President Cyril Ramaphosa.
Image: ALON SKUY

SA has plunged into a recession with a surprise 0.7% contraction in the second quarter of the year.

“We are in recession. We reported a contraction in the first quarter even with revisions and now in the second quarter with a fall of 0.7%‚ we are in recession‚” statistician-general Risenga Maluleke said in Pretoria on Tuesday.

SA has plunged into a recession with a surprise 0.7% contraction in the second quarter of the year. After Stats SA...

Posted by Times LIVE on Tuesday, 4 September 2018

This is despite expectations from many economists that SA would narrowly miss a recession. The Bloomberg consensus was 0.6% growth.
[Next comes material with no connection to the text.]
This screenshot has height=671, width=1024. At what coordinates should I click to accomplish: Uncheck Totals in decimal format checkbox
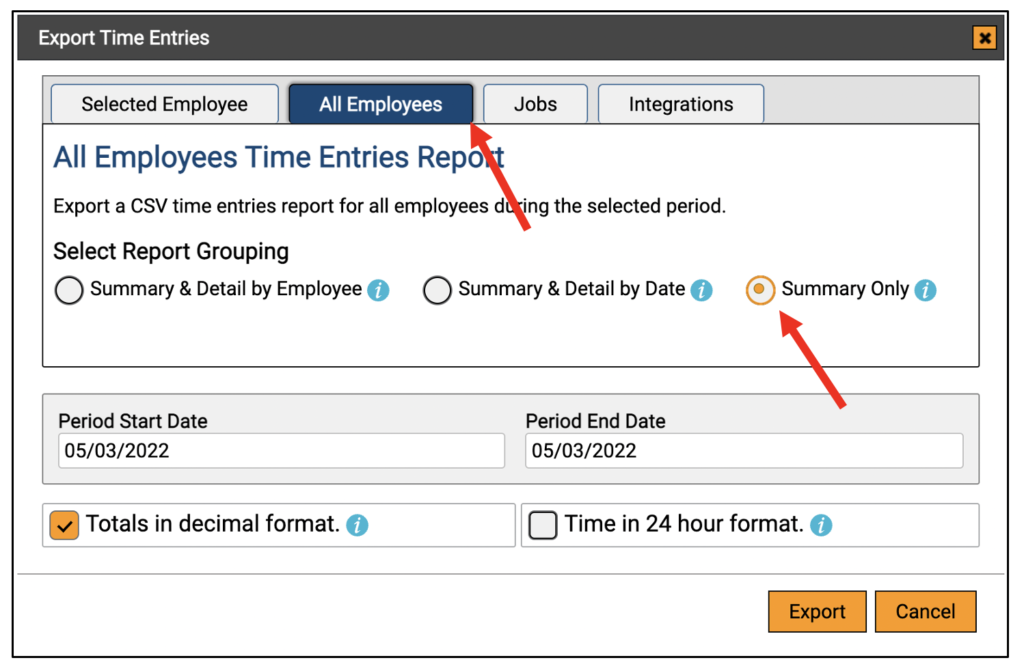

A recession is defined as two consecutive quarters of declining gross domestic product (GDP) and points to a prolonged slowdown in economic activity‚ which stunts job creation and damps investment.

Following the revisions to growth figures for 2017‚ this makes it the first recession since the global financial crisis.
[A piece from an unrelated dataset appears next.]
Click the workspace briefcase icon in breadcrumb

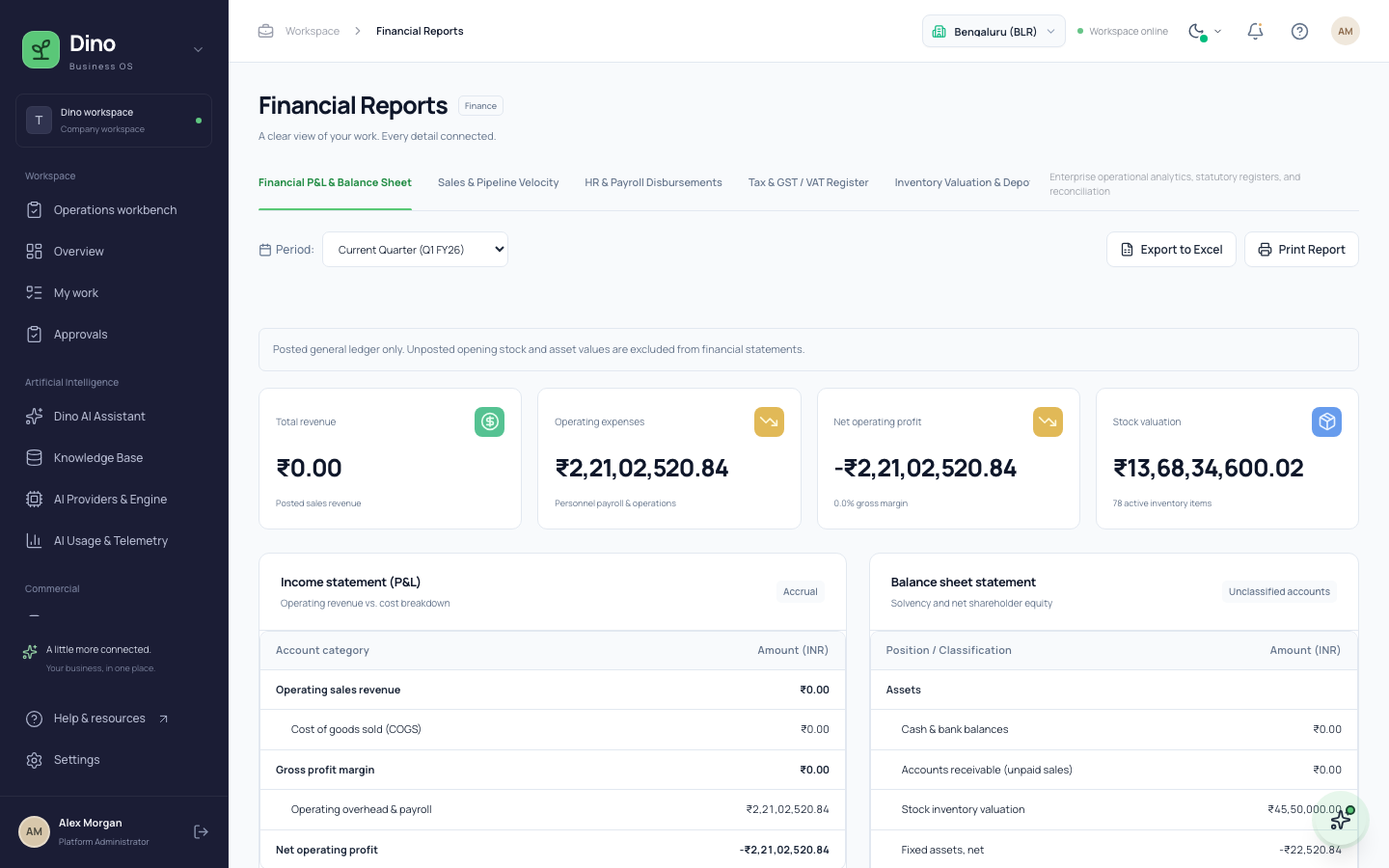265,31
This follows a dismal performance in the first quarter‚ when GDP shrank by a revised 2.6%. It was originally put at a 2.2% contraction.

The contraction was driven largely by the primary sector‚ with agriculture offsetting the positive growth in the mining sector.
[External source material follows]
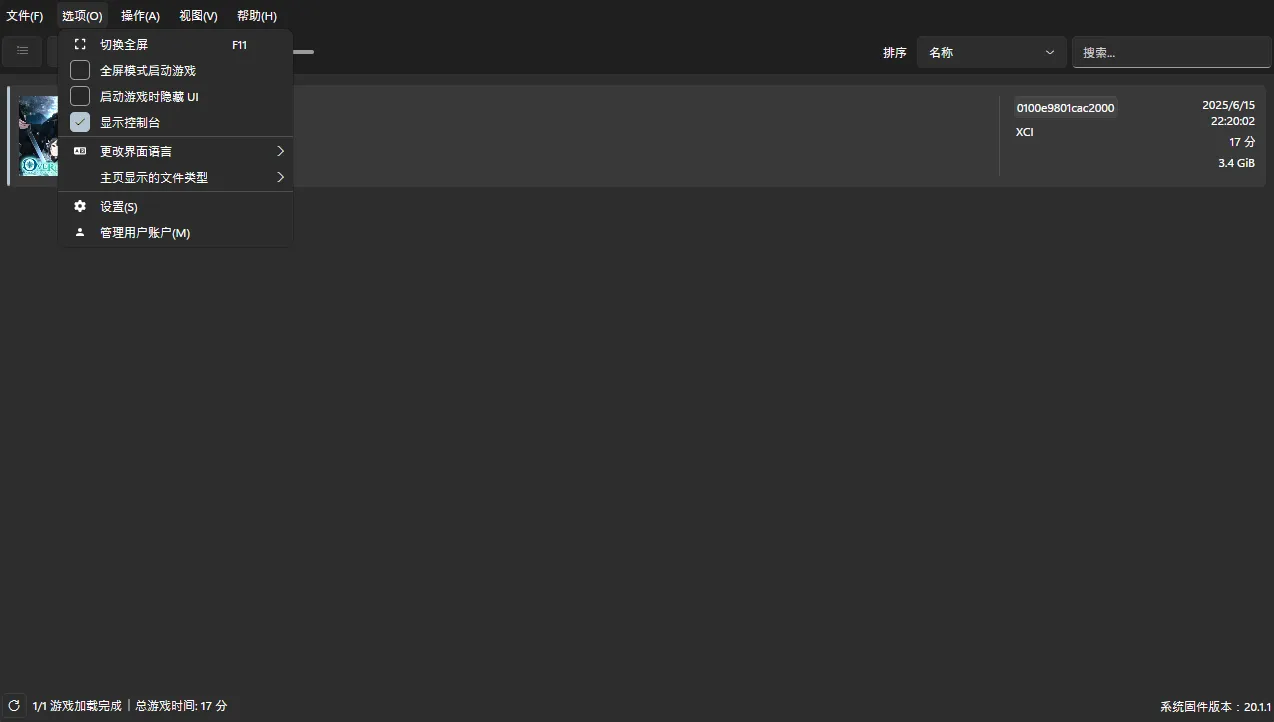Expand the 主页显示的文件类型 submenu arrow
Following the revisions to growth figures for 2017‚ this makes it the first recession since the global financial crisis

While the secondary sector‚ which is made up of manufacturing‚ electricity and construction saw some growth‚ this was dampened by a 0.3% contraction in the manufacturing sector.

The biggest drags on economic growth were agriculture‚ forestry and fisheries‚ which decreased by 29.2% and detracted 0.8 percentage points from growth; and the transport‚ storage and communications industry‚ which decreased by 4.9% and accounted for 0.4 percentage points of the contraction.

The decline in agriculture was driven by a drop in the production of field crops and horticultural products.

In contrast‚ mining increased by 4.9% and contributed 0.4 percentage points of growth; while finance‚ real estate and business services increased by 1.9% and also contributed 0.4 percentage points.